Housing

States Where People Are Paying Cash for Condos

Condo Apartment
Source: Thinkstock
Just five states accounted for more than half of all condominium cash sales as of January 2014. The five are Florida, Nevada, New York, Alabama and Arizona. Florida alone accounts for 36.7% of the total.

Research firm CoreLogic released the information Thursday, and it includes data from January 2000 to January 2014. Over that 15-year period, the top five states for all-cash condo sales are:

  • Florida: 81.2% of condo sales in the state were all-cash transactions
  • Nevada: 80.5%
  • New York: 79.5%
  • Alabama: 75.7%
  • Arizona: 65.7%

In the pre-recession period from 2000 through 2007, Florida and Nevada posted average all-cash condo sales percentages of 35.4 and 22.9, respectively. Following the recession, Florida’s average has risen to 81% and Nevada’s to 85%. CoreLogic noted:

The effect of the recession has pushed condo cash shares much higher than pre-recession levels over the past five years, and it doesn’t look like that is changing in the short term.
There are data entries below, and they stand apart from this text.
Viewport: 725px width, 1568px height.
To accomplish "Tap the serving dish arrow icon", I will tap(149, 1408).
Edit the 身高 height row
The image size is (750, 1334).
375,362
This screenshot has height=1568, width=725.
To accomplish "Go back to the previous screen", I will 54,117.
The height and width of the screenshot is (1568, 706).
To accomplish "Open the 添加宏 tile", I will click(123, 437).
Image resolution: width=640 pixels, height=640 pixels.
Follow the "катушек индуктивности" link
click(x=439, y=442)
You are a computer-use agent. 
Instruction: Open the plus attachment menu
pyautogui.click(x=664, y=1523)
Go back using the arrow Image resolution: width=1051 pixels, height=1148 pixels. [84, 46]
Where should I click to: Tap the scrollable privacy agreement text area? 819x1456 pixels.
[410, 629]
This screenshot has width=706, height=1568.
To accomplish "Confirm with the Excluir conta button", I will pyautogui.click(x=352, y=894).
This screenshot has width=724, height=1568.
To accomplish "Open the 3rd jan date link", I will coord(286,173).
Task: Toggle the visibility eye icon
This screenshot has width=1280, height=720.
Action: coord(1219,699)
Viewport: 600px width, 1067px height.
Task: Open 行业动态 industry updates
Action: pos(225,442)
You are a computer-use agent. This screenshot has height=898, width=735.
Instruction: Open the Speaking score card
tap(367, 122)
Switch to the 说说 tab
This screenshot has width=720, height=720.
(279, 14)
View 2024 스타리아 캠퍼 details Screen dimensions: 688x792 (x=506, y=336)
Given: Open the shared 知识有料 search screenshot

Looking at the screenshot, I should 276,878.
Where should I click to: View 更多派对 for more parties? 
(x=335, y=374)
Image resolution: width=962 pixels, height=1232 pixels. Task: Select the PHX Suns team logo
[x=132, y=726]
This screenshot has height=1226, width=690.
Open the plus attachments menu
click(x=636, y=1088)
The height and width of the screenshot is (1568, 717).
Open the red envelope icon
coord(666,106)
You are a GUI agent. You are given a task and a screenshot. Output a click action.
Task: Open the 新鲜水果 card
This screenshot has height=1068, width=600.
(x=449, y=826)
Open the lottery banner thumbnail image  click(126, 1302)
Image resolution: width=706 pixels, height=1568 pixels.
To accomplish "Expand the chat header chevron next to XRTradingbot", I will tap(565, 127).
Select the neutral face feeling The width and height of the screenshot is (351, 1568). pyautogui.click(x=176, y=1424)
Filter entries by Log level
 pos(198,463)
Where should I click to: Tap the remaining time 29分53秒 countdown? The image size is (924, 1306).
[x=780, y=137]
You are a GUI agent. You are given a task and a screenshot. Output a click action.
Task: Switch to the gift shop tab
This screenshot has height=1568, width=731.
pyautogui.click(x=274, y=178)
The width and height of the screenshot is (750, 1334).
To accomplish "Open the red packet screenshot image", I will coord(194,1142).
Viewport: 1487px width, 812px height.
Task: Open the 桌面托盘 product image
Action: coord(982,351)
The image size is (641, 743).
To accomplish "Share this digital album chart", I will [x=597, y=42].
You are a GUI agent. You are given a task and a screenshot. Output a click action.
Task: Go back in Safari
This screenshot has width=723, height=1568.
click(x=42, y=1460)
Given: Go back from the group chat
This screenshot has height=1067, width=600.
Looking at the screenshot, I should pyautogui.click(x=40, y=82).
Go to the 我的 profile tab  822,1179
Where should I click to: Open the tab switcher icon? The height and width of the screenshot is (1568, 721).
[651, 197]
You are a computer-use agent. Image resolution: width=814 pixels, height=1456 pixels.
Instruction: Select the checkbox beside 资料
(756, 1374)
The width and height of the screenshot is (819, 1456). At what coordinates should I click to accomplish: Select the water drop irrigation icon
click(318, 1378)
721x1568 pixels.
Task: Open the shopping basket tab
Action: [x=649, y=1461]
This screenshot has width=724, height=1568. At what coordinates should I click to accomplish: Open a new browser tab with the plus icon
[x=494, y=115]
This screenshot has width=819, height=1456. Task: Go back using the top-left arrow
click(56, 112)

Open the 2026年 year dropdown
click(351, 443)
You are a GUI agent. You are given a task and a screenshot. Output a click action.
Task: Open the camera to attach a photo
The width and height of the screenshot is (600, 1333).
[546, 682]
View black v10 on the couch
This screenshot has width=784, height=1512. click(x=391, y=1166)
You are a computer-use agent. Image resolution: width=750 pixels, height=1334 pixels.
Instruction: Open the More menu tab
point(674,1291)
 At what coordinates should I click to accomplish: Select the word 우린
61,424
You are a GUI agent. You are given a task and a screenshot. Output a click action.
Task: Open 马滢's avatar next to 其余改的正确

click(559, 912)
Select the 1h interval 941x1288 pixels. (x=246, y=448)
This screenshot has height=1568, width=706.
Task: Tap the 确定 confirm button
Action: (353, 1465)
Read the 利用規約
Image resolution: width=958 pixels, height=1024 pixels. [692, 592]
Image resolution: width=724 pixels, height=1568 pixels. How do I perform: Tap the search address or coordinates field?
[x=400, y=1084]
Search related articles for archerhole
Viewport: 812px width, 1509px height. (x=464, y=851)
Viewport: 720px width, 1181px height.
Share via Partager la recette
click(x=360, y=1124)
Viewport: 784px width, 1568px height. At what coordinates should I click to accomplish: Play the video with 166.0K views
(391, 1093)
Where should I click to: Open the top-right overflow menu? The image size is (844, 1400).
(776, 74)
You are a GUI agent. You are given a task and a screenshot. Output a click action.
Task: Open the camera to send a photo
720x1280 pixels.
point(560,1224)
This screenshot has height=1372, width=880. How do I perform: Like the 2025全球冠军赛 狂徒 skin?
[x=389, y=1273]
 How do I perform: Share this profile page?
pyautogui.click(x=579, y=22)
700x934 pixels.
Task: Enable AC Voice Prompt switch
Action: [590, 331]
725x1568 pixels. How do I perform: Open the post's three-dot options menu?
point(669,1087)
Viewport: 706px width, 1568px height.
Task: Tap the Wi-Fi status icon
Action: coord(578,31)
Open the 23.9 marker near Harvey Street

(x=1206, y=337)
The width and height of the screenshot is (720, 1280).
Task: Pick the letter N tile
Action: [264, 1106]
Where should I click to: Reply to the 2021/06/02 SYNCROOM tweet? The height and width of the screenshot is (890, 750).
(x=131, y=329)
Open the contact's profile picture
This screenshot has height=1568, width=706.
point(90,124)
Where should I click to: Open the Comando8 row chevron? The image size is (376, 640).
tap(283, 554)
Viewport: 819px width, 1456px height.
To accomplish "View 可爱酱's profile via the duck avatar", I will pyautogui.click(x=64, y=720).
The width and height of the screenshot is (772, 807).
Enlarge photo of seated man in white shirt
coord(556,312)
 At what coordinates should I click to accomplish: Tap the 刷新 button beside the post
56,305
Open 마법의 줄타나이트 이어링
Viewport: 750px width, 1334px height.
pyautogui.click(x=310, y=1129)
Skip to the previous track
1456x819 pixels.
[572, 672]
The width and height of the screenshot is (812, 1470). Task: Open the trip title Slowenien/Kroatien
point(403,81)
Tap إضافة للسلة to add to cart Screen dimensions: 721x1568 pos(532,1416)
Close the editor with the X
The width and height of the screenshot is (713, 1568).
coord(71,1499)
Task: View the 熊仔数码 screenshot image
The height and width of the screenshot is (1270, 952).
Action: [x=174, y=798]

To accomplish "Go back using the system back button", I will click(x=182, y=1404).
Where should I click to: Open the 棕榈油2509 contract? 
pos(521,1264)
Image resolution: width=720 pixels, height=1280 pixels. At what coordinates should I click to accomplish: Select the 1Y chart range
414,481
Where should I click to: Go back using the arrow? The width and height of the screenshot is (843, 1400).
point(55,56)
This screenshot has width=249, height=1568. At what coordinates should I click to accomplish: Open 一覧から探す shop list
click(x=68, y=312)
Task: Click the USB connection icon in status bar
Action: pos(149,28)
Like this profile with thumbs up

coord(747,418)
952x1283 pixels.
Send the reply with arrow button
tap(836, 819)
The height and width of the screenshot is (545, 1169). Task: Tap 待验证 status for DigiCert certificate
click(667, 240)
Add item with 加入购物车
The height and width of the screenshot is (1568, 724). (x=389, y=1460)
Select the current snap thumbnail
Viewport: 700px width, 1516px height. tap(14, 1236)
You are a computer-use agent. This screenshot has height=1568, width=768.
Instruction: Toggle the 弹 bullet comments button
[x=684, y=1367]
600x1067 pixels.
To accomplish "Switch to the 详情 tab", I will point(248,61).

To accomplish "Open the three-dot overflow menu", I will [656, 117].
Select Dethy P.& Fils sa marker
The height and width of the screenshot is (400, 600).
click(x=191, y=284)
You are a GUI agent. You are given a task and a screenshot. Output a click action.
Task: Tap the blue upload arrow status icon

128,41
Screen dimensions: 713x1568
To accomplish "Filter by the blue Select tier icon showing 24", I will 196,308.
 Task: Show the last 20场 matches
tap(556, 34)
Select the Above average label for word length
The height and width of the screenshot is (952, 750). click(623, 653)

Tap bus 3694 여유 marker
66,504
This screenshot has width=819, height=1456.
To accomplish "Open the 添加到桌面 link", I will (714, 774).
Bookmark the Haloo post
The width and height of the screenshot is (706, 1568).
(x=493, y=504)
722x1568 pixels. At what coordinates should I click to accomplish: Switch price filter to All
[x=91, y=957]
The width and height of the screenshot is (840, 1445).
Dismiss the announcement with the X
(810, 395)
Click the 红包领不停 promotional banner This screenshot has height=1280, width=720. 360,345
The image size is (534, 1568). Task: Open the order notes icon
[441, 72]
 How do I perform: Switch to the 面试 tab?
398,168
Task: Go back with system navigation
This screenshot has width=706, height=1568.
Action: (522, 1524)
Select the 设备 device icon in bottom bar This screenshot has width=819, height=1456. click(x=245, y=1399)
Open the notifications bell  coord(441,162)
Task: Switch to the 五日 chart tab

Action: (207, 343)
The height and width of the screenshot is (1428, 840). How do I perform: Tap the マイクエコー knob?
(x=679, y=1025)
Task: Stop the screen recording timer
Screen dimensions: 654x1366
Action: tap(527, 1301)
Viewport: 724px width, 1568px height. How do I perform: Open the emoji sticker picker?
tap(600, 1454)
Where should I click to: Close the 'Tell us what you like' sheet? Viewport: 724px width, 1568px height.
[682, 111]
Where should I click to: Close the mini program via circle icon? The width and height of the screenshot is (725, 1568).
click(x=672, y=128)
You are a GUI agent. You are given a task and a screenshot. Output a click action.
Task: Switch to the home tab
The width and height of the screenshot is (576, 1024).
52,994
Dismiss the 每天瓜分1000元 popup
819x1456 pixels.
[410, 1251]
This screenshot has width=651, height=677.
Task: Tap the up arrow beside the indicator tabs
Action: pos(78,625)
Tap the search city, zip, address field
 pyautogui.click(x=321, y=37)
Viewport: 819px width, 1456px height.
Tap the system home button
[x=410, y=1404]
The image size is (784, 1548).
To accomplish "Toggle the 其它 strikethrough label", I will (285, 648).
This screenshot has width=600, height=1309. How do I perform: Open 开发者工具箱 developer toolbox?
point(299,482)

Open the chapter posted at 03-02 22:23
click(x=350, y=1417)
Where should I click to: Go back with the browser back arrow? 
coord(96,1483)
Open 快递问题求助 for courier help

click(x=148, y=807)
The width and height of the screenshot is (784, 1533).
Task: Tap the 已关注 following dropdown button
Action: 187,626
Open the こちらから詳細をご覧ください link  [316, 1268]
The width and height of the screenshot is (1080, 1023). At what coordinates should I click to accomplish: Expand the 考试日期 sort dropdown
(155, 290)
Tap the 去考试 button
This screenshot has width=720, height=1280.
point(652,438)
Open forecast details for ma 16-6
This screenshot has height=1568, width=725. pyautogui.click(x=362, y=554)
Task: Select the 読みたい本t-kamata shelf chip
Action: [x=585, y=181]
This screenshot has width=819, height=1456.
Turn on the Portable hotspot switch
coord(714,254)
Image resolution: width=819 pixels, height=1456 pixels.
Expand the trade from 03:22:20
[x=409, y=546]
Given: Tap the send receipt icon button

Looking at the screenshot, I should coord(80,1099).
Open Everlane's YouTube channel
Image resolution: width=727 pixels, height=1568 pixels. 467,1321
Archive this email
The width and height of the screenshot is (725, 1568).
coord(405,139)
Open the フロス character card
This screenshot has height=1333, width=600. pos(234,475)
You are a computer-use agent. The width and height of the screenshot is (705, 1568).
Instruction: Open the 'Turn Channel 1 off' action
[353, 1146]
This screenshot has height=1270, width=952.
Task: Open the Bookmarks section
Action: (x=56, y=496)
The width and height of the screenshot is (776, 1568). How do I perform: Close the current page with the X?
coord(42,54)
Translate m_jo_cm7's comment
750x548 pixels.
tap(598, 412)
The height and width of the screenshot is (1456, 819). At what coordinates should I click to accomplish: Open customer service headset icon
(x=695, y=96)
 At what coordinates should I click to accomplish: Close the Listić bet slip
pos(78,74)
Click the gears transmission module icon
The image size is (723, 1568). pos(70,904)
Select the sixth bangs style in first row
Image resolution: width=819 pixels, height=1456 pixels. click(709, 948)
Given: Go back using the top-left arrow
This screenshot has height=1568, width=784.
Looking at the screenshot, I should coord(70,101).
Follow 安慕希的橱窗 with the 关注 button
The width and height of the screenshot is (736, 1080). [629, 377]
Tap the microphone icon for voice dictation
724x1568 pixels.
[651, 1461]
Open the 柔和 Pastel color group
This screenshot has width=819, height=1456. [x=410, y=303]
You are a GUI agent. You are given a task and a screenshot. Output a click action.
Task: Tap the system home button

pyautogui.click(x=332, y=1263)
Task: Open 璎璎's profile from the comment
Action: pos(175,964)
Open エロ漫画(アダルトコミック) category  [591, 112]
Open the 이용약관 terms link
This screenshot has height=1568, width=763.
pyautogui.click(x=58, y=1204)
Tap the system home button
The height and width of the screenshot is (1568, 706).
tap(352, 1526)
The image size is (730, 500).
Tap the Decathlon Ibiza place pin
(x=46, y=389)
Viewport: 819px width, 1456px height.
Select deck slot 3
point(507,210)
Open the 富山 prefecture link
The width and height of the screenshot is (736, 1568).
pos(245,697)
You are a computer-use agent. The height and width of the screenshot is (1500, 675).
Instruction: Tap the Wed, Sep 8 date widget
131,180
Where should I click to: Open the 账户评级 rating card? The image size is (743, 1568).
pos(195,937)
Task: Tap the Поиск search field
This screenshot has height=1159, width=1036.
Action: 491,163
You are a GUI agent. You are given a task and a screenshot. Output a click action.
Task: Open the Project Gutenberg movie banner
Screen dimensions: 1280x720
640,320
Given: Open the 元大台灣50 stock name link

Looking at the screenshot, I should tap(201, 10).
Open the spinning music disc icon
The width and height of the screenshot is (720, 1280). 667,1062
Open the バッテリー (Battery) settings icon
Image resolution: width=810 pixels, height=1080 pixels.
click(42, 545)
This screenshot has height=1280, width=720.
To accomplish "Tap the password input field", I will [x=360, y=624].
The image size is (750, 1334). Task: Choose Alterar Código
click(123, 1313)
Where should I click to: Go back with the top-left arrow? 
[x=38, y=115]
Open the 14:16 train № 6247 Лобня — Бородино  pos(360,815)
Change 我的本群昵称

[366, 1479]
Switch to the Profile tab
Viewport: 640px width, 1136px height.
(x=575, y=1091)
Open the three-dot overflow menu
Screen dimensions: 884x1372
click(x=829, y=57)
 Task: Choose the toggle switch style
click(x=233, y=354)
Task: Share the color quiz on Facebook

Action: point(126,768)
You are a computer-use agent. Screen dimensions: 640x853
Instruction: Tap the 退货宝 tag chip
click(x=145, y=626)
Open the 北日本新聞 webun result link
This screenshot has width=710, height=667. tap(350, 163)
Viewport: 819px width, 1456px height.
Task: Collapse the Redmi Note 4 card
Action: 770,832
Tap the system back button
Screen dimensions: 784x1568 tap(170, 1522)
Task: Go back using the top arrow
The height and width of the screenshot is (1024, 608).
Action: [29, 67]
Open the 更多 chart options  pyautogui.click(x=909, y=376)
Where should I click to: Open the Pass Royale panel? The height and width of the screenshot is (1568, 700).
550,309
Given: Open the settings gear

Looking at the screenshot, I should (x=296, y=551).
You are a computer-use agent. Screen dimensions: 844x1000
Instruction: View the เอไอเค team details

CoreLogic’s data reinforces other recent reports from the National Association of Realtors (NAR) and RealtyTrac, both of which have recently noted an increase in all cash sales. One interesting point of difference may be who the different sources think is doing the buying. CoreLogic says the high rate of all-cash condo sales may be partly the result of investors buying up properties and the overall shrinking of the mortgage market.

RealtyTrac noted that all-cash transactions in the first quarter of 2014 amounted to 42.7% of all home purchases in the quarter, up from 37.0% in the December quarter and 19.1% in the first quarter of 2013. That includes institutional investors who accounted for just 11% of the all-cash purchases and just 5.6% of all home purchases in the quarter.

The NAR said earlier this month the number of all-cash purchases is declining as sales of distressed properties have declined “notably” in the past two years. The NAR said all-cash purchases accounted for 33% of all real-estate transactions in the first quarter of 2014, up from 31% a year ago and 29% two years ago.

RealtyTrac and the NAR are looking at total sales and CoreLogic is looking only at condo sales, so the data offer an apples and oranges comparison. But in addition to investors buying more properties, there are other forces at work. The NAR notes especially foreign buyers who pay all cash and aging baby boomers who are selling property they might have owned for decades and are now cashing out of for a less-expensive place in the sun and an increase in their retirement cash.